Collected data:
========
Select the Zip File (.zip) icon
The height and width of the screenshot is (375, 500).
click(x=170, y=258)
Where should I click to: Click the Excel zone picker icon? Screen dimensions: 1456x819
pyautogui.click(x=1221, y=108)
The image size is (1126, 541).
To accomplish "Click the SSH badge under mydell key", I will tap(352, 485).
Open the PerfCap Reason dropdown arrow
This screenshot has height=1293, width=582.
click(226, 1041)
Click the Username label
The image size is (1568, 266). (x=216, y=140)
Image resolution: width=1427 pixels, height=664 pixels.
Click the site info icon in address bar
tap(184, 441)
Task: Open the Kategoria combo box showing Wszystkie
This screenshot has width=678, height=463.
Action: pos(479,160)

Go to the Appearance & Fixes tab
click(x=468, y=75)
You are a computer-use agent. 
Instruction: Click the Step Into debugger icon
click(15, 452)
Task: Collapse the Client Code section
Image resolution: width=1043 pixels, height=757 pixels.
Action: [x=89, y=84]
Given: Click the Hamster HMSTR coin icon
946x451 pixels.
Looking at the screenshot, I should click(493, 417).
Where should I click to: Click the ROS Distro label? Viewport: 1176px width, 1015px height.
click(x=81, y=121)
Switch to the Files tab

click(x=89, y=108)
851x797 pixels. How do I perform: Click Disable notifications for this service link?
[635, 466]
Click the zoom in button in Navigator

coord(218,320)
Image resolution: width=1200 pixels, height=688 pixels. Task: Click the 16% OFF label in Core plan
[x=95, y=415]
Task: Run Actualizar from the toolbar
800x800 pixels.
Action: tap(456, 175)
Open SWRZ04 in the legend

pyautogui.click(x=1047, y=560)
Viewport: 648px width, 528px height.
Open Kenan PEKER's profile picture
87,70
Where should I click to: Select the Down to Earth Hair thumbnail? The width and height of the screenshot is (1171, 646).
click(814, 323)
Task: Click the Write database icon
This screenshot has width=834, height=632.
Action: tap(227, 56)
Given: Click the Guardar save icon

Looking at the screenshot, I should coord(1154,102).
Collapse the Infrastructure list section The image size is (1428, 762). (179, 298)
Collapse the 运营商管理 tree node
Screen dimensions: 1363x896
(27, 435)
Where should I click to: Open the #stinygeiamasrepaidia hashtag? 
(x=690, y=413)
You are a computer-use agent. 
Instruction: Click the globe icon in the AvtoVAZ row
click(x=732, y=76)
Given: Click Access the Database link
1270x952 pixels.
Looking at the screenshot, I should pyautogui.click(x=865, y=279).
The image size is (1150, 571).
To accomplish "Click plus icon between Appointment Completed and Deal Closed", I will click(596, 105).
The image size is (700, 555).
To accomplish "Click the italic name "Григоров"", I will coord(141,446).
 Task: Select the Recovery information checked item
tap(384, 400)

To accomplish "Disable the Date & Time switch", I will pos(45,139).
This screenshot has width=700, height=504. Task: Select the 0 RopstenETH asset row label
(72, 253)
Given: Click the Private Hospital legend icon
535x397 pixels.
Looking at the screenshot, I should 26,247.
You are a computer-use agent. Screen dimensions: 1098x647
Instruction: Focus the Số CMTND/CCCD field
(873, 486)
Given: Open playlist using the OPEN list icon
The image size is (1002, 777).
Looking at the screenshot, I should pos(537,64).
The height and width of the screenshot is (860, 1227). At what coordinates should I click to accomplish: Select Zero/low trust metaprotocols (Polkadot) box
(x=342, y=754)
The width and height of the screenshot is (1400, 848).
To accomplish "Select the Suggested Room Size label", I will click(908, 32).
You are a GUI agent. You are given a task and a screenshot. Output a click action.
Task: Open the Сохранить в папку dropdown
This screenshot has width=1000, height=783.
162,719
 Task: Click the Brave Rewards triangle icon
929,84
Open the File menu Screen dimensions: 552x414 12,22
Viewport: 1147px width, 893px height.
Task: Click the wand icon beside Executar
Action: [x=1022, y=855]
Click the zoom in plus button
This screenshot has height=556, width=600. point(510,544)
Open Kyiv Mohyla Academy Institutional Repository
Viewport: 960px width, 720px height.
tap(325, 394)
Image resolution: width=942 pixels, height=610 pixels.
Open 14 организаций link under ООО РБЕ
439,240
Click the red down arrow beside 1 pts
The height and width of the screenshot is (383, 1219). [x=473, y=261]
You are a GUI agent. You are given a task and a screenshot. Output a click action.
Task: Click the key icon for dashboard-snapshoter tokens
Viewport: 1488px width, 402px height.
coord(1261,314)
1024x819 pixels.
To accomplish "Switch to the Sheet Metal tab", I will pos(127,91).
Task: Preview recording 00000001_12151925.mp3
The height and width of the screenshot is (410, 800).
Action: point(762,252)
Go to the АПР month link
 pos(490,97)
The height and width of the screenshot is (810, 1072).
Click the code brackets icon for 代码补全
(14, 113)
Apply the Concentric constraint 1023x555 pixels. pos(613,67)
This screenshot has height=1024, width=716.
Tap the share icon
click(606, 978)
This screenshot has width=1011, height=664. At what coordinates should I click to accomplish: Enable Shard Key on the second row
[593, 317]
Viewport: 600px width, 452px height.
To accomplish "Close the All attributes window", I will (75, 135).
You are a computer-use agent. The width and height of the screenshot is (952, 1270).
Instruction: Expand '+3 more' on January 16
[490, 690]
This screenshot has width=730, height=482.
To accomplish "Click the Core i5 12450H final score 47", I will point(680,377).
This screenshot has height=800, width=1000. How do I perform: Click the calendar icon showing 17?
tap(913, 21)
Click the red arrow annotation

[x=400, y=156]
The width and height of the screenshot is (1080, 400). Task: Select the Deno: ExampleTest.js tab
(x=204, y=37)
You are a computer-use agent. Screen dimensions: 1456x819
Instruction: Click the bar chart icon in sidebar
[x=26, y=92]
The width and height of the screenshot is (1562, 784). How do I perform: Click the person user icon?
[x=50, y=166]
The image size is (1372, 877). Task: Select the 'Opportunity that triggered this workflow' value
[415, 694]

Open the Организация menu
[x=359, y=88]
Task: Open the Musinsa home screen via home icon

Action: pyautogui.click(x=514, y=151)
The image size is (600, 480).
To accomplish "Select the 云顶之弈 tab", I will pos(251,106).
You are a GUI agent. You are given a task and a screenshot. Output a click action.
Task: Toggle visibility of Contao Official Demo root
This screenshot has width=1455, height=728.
========
**TASK ITEM:** Using the data above, transcribe the lines that run from the line with "1270x952 pixels." to the line with "The image size is (700, 555).", both ends kept, and output nothing else.

**WRITTEN ANSWER:**
1270x952 pixels.
Looking at the screenshot, I should pyautogui.click(x=865, y=279).
The image size is (1150, 571).
To accomplish "Click plus icon between Appointment Completed and Deal Closed", I will click(596, 105).
The image size is (700, 555).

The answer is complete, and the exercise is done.